Tertiary alkylamine-functionalized polyaspartamides with potent antibacterial activity.
Pengqi Wan, Ting Hua, Xingjun Zhao, Mingxiao Deng, Li Chen, Chunsheng Xiao, Xuesi Chen
Abstract
Open AccessTertiary alkylamines serve as privileged structural motifs ubiquitously distributed across natural products, pharmaceutical agents, and bioactive molecules. However, their application in the design of antibacterial polymers has not been extensively explored. Here, a series of cationic polyaspartamides (PASP-n) with different tertiary alkylamine pendants were synthesized and screened for combatting methicillin-resistant Staphylococcus aureus (MRSA) induced infections. Among all the synthesized PASP-n, the polymer bearing N, N-dibutylamine groups (PASP-4) exhibited the best antibacterial activity and the highest selectivity (>640 and > 160 for S. aureus and E. coli, respectively).
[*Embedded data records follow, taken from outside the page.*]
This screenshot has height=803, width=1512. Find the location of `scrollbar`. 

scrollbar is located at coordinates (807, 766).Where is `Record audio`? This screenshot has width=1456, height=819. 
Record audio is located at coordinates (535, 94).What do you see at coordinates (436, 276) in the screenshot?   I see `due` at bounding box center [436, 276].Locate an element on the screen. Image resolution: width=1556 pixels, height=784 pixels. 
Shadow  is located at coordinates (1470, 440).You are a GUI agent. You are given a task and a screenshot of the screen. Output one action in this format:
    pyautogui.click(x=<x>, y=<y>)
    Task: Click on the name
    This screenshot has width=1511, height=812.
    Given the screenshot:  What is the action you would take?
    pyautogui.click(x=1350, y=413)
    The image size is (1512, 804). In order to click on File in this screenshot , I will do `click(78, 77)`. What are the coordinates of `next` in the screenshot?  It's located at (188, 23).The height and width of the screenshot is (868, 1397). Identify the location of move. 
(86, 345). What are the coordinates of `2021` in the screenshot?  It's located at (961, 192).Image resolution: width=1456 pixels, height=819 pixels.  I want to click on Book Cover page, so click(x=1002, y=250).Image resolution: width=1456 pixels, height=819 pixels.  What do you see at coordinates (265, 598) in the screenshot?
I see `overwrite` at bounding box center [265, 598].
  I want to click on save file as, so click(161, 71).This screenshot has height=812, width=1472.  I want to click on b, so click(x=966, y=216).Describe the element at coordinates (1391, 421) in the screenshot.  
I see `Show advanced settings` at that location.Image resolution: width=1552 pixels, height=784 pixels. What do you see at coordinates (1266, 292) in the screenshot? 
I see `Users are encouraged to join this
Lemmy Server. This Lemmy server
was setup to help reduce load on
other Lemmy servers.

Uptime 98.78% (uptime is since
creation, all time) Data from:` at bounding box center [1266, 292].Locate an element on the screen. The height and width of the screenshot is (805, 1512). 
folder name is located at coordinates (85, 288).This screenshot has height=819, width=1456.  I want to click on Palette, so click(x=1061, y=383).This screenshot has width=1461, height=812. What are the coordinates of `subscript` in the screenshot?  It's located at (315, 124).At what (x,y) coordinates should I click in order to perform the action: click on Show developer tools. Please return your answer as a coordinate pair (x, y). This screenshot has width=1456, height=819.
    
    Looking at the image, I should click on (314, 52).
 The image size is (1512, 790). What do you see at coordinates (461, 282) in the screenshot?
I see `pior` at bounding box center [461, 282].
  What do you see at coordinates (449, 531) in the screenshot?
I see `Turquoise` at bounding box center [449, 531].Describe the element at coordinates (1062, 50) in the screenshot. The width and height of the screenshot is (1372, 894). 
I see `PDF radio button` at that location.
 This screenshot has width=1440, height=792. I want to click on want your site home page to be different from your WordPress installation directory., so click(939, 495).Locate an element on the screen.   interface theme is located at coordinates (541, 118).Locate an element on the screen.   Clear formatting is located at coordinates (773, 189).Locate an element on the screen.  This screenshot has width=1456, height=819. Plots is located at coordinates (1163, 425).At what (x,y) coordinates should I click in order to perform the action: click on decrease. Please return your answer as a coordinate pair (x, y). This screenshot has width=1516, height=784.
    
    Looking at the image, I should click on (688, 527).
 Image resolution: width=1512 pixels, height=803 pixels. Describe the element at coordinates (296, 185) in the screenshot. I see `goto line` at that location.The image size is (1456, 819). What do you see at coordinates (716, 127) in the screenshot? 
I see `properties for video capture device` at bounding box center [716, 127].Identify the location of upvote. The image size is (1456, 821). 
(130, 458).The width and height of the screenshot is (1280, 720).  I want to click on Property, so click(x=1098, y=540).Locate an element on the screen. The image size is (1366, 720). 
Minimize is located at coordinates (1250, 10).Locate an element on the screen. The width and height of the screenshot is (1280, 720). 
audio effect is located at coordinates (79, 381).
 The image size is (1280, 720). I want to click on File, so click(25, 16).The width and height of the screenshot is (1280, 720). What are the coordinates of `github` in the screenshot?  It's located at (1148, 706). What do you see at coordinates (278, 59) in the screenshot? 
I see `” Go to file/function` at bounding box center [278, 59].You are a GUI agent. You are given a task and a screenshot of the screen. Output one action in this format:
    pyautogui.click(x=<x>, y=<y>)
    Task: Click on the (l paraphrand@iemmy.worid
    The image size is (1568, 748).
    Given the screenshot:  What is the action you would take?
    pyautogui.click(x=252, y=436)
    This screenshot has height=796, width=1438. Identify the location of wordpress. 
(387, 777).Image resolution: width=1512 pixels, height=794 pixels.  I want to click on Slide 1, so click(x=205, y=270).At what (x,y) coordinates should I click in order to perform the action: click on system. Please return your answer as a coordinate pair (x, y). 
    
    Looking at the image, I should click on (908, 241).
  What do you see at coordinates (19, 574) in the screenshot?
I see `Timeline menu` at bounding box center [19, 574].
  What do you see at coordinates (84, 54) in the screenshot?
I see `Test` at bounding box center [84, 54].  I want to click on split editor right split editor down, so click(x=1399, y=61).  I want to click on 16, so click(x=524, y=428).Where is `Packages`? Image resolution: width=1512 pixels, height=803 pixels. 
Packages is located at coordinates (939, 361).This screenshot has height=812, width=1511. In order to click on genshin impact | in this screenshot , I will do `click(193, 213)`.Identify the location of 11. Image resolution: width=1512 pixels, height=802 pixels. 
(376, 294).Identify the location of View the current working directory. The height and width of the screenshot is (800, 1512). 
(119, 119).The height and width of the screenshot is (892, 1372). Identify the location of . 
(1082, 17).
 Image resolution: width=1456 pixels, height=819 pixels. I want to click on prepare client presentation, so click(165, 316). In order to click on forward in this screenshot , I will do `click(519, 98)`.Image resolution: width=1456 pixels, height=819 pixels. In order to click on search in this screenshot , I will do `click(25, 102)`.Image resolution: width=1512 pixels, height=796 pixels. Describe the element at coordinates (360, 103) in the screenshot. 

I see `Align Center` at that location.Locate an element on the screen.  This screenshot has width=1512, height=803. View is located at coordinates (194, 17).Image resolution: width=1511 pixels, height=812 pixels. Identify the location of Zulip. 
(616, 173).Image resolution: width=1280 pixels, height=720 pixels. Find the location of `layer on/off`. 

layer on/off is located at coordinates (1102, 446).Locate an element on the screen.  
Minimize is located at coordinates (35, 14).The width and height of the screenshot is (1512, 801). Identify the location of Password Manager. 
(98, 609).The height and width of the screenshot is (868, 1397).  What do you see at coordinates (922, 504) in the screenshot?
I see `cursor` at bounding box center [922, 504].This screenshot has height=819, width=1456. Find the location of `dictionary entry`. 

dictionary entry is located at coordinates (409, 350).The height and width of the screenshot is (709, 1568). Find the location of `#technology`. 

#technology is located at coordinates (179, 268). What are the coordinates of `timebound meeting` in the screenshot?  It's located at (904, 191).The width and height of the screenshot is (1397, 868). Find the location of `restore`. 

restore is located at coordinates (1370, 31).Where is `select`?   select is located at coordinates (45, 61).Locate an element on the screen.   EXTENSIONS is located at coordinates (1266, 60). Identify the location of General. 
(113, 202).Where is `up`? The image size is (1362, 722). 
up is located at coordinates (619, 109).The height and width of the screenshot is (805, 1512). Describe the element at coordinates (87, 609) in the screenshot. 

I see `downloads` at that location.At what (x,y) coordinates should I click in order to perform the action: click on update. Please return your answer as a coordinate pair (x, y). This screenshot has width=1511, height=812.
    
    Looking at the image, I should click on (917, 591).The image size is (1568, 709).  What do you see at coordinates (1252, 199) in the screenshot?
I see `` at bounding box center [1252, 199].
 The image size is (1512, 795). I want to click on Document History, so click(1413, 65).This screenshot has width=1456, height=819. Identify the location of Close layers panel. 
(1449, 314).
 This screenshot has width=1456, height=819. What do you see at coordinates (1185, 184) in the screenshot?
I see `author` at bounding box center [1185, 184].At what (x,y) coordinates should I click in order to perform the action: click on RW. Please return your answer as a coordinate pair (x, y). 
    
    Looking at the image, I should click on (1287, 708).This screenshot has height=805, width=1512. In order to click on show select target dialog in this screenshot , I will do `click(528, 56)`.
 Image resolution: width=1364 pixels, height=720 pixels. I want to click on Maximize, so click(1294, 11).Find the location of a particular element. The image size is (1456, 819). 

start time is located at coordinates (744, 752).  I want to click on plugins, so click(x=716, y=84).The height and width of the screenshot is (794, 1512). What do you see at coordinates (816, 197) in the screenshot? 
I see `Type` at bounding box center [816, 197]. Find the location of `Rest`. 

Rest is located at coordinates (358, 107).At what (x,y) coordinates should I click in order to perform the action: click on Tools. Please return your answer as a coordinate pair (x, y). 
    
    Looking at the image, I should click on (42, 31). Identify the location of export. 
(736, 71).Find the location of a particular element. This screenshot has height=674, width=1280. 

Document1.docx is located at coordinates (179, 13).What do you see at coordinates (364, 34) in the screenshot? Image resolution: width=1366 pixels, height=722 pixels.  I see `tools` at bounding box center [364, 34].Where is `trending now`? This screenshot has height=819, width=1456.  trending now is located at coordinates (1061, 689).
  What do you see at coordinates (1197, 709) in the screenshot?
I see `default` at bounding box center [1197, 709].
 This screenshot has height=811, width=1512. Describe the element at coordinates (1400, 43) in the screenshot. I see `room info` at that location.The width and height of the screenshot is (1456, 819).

The mechanistic study revealed that, due to the relative longer alkyl chain, PASP-4 could effectively bind with bacteria-specific anionic phosphatidylglycerol (POPG), thereby destroying the integrity of the bacterial membrane and resulting in the leakage of cytoplasmic components (e.g., ATP, DNA, and K+). Owing to this membrane disrupting ability, PASP-4 showed rapid bacterial killing kinetics without developing bacteria resistance after repeated treatments over 28 generations. Furthermore, PASP-4 demonstrated significant therapeutic potential in both local and systemic MRSA infections. Overall, this study proposes a viable strategy for the rational design of antibacterial polymers based on tertiary alkylamine structures.